Page 21: Protein 3D Shape Characteristics

• Structure in Aqueous Environment:

  • Hydrophobic (nonpolar) side chains positioned inward.

  • Hydrophilic (polar) side chains on the exterior.

Page 22: Quaternary Structure (4°)

• Definition: Assembly of multiple polypeptides into a single protein structure.

• Same bond types as tertiary structure present.

• Example: Hemoglobin consists of four polypeptides.

Page 23: Protein Diagram

• Visual Representation: Example of 'Myosin'—a motor protein with multi-colored polypeptide representation.

• Note: No test on this slide information.

Page 24: Protein Structure Summary

• Peptide Bonds in primary structure connect amino acids.

• Secondary Structures: Alpha-helix and Beta-pleated sheets formed by hydrogen bonding.

• Tertiary Structures: Stabilized through R group interactions.

• Quaternary Structures: Polypeptides arranged into functional proteins.

Page 25: Shape and Function Relationship

• Concept: Enzyme groove and active site configure to bind substrates effectively.

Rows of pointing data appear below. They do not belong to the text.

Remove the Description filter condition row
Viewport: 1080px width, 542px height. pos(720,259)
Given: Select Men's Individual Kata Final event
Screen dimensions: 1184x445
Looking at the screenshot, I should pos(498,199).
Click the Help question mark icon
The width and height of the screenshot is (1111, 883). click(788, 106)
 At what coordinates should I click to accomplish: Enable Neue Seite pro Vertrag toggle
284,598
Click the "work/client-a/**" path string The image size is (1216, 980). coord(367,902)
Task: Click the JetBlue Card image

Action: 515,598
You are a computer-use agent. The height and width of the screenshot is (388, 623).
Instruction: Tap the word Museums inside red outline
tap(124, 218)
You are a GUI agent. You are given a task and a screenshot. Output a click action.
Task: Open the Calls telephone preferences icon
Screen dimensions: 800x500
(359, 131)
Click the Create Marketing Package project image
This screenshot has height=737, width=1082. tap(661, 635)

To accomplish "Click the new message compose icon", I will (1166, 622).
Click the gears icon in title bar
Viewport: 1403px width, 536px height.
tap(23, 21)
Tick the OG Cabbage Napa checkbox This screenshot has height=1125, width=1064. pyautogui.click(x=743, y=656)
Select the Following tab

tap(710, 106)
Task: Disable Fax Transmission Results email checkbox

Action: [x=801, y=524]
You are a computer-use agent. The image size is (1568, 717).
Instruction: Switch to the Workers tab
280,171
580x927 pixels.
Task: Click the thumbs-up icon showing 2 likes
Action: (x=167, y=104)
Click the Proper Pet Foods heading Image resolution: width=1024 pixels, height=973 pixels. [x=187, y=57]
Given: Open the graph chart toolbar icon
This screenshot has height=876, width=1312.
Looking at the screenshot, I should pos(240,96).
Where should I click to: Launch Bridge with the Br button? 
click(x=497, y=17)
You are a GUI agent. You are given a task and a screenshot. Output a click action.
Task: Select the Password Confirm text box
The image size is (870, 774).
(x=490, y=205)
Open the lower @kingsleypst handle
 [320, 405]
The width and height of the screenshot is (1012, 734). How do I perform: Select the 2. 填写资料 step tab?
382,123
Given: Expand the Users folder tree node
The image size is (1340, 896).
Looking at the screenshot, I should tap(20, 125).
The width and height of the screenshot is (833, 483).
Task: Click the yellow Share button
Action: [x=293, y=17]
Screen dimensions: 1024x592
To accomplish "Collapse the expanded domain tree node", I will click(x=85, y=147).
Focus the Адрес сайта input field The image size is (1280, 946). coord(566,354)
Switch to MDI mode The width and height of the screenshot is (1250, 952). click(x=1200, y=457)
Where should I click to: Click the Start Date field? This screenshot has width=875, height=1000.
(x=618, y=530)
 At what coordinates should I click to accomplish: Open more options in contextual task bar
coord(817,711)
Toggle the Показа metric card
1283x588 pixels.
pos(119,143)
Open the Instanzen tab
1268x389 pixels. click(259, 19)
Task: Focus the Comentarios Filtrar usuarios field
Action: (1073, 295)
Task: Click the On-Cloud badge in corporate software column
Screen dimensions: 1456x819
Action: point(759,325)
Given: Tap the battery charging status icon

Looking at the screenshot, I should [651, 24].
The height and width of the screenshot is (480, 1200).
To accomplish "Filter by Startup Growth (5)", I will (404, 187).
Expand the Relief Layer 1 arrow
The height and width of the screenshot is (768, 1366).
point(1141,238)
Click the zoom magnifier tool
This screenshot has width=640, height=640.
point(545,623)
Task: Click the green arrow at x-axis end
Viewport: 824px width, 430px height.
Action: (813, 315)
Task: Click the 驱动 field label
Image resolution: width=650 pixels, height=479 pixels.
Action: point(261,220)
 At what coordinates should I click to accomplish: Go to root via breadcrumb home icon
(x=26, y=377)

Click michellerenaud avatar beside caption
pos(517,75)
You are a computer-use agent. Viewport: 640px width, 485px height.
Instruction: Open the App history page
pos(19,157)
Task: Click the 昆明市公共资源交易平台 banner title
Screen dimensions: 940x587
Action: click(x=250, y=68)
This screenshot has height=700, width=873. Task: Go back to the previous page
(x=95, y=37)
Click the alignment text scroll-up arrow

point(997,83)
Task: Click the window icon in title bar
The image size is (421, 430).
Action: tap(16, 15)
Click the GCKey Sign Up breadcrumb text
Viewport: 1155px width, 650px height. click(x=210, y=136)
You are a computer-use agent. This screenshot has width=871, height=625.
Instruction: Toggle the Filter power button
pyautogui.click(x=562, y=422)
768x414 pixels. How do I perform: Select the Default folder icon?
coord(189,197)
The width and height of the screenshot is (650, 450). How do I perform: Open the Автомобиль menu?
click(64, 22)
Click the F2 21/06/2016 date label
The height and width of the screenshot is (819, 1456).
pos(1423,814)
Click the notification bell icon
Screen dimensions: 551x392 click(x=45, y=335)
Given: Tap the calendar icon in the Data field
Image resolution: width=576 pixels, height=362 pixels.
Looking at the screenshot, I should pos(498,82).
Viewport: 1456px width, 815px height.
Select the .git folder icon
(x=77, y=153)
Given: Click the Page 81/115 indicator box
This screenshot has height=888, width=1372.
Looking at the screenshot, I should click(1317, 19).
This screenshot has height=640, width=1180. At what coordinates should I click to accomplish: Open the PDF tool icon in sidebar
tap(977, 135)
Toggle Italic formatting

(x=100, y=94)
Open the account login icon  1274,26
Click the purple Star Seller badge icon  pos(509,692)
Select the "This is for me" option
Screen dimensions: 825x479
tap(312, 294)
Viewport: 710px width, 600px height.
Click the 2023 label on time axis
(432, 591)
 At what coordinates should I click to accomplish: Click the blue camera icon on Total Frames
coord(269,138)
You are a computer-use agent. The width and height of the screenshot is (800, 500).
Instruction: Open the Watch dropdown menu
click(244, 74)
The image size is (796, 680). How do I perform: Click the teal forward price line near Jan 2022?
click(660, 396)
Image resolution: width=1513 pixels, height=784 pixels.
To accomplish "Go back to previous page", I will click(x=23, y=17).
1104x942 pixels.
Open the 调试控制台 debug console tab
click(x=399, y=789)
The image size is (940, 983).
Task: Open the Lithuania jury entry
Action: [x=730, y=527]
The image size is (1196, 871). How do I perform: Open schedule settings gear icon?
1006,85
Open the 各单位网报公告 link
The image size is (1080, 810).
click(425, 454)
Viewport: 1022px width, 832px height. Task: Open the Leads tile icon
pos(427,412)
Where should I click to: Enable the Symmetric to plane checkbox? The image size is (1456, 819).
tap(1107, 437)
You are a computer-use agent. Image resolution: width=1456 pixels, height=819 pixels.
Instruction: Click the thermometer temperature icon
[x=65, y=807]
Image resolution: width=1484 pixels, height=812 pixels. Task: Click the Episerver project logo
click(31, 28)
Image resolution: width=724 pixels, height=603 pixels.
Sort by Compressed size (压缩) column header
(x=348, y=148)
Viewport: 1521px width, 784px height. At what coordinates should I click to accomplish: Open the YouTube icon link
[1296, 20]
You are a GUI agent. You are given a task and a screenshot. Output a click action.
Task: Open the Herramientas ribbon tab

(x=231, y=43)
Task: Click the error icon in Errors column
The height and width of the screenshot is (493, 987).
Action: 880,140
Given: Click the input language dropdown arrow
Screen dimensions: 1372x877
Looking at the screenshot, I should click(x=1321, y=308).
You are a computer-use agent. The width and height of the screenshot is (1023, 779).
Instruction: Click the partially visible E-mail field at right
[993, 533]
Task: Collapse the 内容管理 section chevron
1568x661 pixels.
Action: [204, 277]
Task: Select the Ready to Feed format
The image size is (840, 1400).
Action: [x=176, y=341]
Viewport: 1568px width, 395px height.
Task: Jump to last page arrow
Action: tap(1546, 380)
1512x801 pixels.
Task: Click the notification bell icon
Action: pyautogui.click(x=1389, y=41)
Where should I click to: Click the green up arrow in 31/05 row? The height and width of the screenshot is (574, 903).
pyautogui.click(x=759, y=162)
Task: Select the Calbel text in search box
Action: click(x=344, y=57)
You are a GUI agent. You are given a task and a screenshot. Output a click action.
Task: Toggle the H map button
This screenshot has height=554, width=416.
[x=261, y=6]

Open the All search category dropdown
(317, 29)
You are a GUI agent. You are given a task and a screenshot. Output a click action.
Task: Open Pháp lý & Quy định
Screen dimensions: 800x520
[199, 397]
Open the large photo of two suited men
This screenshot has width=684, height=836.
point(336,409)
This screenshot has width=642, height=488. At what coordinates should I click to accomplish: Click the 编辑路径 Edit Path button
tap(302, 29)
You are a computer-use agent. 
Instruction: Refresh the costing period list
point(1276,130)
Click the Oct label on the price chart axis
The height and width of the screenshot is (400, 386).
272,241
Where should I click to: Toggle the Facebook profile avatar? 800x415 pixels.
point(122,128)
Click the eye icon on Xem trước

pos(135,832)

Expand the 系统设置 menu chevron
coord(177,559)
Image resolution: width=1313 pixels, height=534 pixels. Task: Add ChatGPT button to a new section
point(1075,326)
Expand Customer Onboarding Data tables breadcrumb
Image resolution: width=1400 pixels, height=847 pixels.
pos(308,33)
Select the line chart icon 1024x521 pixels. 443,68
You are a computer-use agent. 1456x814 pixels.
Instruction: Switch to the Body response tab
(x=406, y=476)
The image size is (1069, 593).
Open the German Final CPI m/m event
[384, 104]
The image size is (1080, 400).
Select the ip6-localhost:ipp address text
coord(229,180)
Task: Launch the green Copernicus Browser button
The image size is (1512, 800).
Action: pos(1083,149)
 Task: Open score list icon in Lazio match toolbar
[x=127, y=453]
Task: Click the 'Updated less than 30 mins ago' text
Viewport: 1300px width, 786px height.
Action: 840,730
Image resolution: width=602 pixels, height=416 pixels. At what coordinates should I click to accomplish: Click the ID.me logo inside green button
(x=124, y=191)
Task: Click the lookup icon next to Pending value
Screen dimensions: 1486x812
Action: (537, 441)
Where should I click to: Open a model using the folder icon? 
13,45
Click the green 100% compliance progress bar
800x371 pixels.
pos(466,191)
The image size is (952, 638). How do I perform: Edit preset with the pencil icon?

Page 26: Importance of Primary Structure

• Example: Change in hemoglobin structure (sickle-cell disease) by substitution of a single amino acid affecting protein function.

Page 27: Environmental Impact on Protein Folding

• Denaturation: Loss of normal shape due to environmental stressors (pH, salt concentration, temperature).

• Key Point: 1° structure remains intact despite denaturation.

Page 28: In-class question 3

• Question: Placement examination of leucine side chains within protein environments (exposed to water).

Page 29: Summary of Protein Structures

• Overview of four levels of protein structures including bonds maintaining each level and their definitions.

Page 30: Comparison of Macromolecules

• Visually summarize definitions and monomers of different macromolecules: Lipids, Carbohydrates, Nucleic Acids, and Proteins.

Page 31: Vocabulary Overview

• Key Terms:

  • Protein, Enzyme, Amino Acid, a-carbon, Side Chain (R Group), Ionized Amino Acid, Non-Ionized Amino Acid, Peptide Bond, Oligopeptide, Polypeptide, various protein structure levels, alpha-helix, beta-pleated sheet, disulfide bridge, denaturation, denatured protein.